• Instructions for the task
Reproduce only the lines from the line containing "Task: Select Common Shares Outstanding label" to the end of the entries below, including both of those lines.

• Records to use

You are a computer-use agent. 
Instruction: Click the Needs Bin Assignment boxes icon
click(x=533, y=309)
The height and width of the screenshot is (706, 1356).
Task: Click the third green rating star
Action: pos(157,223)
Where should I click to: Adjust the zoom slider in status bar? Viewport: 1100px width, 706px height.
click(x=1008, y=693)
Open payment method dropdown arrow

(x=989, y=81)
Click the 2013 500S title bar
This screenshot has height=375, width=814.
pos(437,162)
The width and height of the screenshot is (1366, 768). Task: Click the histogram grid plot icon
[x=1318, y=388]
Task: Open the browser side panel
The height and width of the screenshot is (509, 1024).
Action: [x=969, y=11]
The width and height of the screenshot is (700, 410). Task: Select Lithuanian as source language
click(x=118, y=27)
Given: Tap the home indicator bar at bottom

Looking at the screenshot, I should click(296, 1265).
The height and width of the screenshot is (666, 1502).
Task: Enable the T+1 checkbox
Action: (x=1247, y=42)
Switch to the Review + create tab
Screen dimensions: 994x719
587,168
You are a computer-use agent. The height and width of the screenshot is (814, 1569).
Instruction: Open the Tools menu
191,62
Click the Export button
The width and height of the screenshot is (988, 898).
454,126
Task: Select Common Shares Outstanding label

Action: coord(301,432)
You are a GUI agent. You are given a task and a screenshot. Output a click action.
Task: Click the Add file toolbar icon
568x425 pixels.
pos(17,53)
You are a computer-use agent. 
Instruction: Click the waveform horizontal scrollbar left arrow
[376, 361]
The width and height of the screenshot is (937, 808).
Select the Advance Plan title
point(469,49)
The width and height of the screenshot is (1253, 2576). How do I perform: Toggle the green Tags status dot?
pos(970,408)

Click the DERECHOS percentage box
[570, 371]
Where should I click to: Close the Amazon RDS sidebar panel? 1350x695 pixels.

• Response area
Task: Select Common Shares Outstanding label

Action: coord(301,432)
You are a GUI agent. You are given a task and a screenshot. Output a click action.
Task: Click the Add file toolbar icon
568x425 pixels.
pos(17,53)
You are a computer-use agent. 
Instruction: Click the waveform horizontal scrollbar left arrow
[376, 361]
The width and height of the screenshot is (937, 808).
Select the Advance Plan title
point(469,49)
The width and height of the screenshot is (1253, 2576). How do I perform: Toggle the green Tags status dot?
pos(970,408)

Click the DERECHOS percentage box
[570, 371]
Where should I click to: Close the Amazon RDS sidebar panel? 1350x695 pixels.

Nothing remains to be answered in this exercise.